No mere crypto innovation
At the same time, stablecoin issuers have themselves become major participants in the global financial system. Some issuers are now among the largest buyers of US Treasury debt, reinforcing demand for dollar-backed assets while also extending the global reach of the dollar economy. This is one of the main reasons stablecoins are increasingly being viewed not just as a crypto innovation, but as a meaningful evolution in how money moves globally.
Initial security and trust concerns allayed
Concerns around security and trust were valid in the early days of the market. The lack of regulation and oversight created understandable scepticism, especially as parts of the wider digital asset industry became associated with speculation and high-risk behaviour. But we are in a very different era now and the market has matured enormously since those days.
Governments and regulators have introduced clearer frameworks, while issuers are expected to hold and disclose reserves that sufficiently back their stablecoins. Oversight has increased significantly, and the industry continues to evolve toward stronger protections and greater transparency.
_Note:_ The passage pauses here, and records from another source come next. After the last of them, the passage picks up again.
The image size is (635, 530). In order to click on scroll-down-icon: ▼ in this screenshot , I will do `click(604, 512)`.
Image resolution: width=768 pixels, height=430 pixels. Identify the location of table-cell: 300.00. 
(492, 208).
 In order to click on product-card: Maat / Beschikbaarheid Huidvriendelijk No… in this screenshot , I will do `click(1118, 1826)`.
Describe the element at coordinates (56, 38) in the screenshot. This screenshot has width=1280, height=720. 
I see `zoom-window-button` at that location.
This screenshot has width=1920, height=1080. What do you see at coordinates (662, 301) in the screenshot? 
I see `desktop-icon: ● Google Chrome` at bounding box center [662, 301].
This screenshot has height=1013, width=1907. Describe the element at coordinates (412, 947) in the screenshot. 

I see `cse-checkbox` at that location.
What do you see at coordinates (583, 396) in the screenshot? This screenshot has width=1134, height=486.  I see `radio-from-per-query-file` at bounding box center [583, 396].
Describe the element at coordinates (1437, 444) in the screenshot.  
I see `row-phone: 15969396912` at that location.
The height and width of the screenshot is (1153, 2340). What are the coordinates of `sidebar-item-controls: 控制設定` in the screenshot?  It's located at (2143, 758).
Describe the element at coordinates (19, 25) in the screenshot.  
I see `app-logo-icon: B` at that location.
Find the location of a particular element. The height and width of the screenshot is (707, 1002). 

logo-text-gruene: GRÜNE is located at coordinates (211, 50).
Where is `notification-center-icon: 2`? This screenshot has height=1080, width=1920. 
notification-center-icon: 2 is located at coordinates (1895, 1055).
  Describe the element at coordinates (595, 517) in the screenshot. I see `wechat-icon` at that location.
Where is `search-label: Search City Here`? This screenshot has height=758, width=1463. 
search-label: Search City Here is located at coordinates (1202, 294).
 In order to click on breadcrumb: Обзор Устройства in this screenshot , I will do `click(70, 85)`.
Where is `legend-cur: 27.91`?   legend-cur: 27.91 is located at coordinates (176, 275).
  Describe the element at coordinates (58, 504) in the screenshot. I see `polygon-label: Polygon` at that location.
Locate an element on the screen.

In parallel, the conversation around crypto itself has also shifted drastically. While early adoption was heavily driven by speculative use cases, stablecoins represent one of the clearest examples of blockchain technology solving a real-world problem. This amounts to a set of tangible use cases – i.e. businesses can settle cross-border payments faster, global payroll providers can pay freelancers and contractors more efficiently, internet platforms can move money internationally without relying on aging banking networks, and payment providers can reduce settlement times dramatically.
Stablecoins boost financial inclusion
Perhaps most importantly, stablecoins are creating financial access for people who were previously completely excluded from traditional banking systems. That’s the primary reason why adoption keeps accelerating. Unlike many previous fintech trends that experienced rapid hype cycles before slowing down, stablecoins are increasingly becoming embedded within the infrastructure of modern financial services. Banks, fintechs, payment providers, and internet platforms are all now actively exploring how stablecoins can improve the movement of money globally.
The next phase of the stablecoin wave
As AI keeps evolving, AI agents and automated digital services will increasingly require payment capabilities of their own. Traditional bank accounts are poorly suited to this type of machine-focused economy. Whereas stablecoins can support real-time digital transactions at scale. The overlap of AI and stablecoins could prove to become one of the most defining shifts in fintech over the next decade.
For companies in this space, the opportunity is no longer merely about participating in the digital assets space. Instead, it is about helping build the infrastructure layer for a more connected global financial system. This is where we, at Noah, sit. Stablecoins alone are not enough.
The reason businesses can’t just move stablecoins around is that people still get paid, and pay, in their local currency through the payment methods they already use. Noah connects stablecoins to those local rails in each market, so a payout lands in a bank account, mobile wallet, or local payment method the recipient actually uses, in their own currency. That’s the missing piece: we combine stablecoin settlement with local payment rails in each region to move money internationally, faster and without relying on legacy systems like SWIFT.
Our broader vision reflects where the industry itself is heading – i.e. a financial system that is more accessible, more global, and built for the internet era, rather than the limitations of traditional banking infrastructure. The financial system is changing and stablecoins are no longer bystanders; they now sit at the very centre of that transformation.